#### [YOUR GOAL]
Rewrite the lines from the one containing "Given: Go to first page in Print Preview" through the one containing "This screenshot has height=1769, width=814.", both included, as a Markdown table with the columns Row and Line, numbering each row and omitting blank lines.

== DATA SECTION ==

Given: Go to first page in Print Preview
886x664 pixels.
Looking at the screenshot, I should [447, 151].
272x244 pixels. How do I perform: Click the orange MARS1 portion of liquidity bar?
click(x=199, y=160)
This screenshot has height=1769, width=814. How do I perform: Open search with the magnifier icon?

===
== DATA SECTION ==

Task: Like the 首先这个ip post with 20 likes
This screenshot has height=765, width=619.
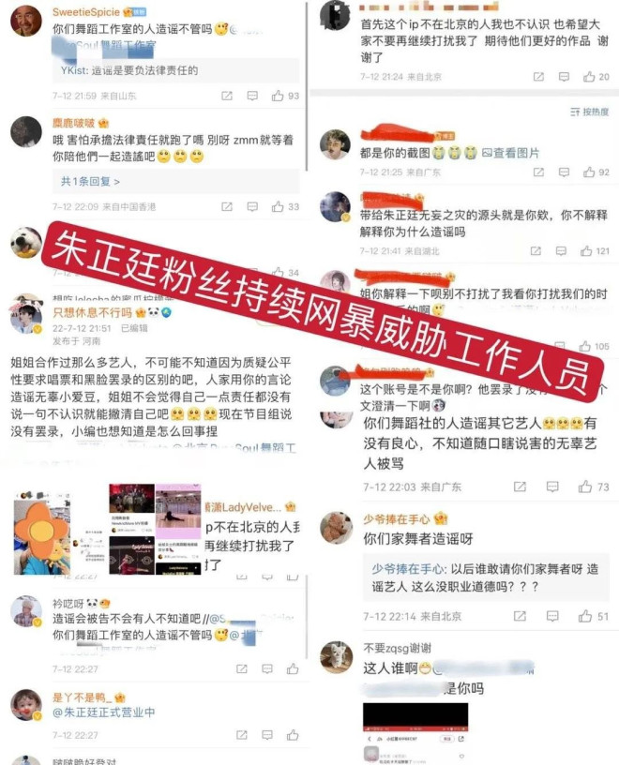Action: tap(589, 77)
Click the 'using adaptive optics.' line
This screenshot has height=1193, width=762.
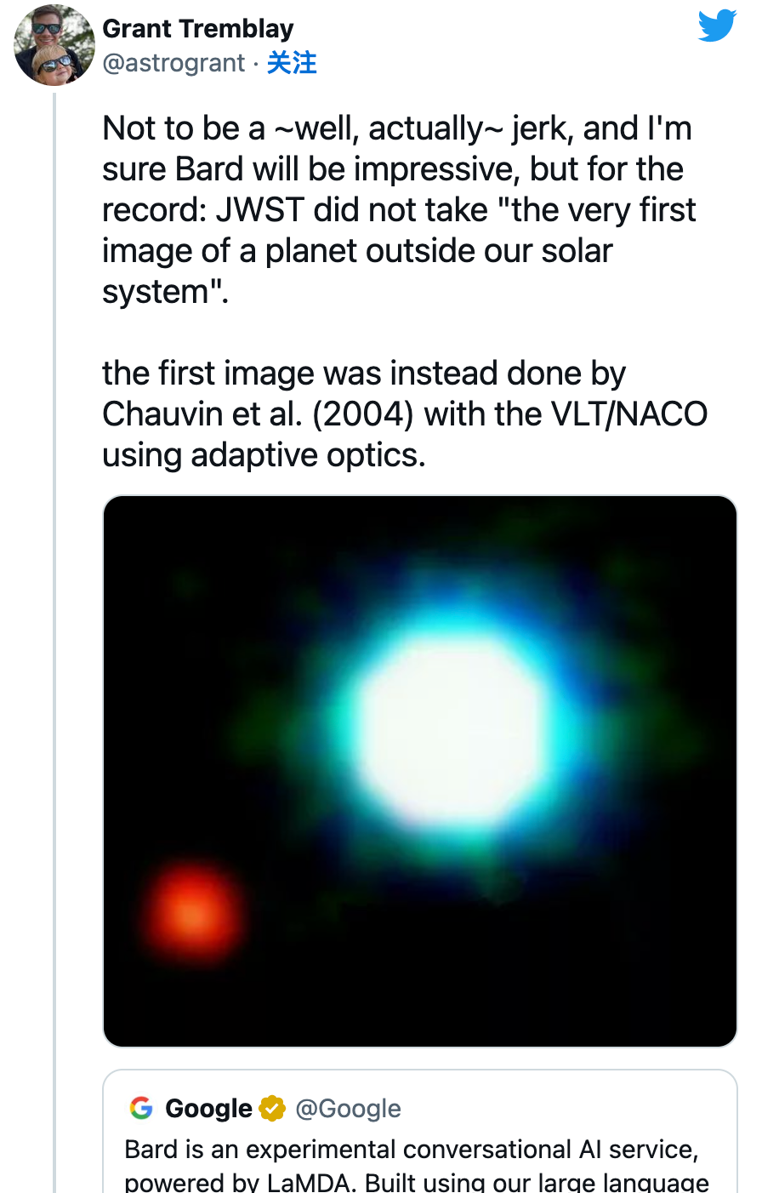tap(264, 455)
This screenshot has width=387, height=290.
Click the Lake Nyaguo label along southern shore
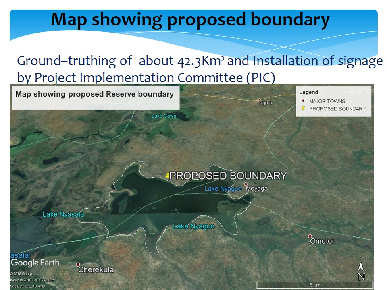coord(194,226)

===

#### [THE COMPLETED TASK]
| Row | Line |
|---|---|
| 1 | Given: Go to first page in Print Preview |
| 2 | 886x664 pixels. |
| 3 | Looking at the screenshot, I should [447, 151]. |
| 4 | 272x244 pixels. How do I perform: Click the orange MARS1 portion of liquidity bar? |
| 5 | click(x=199, y=160) |
| 6 | This screenshot has height=1769, width=814. How do I perform: Open search with the magnifier icon? |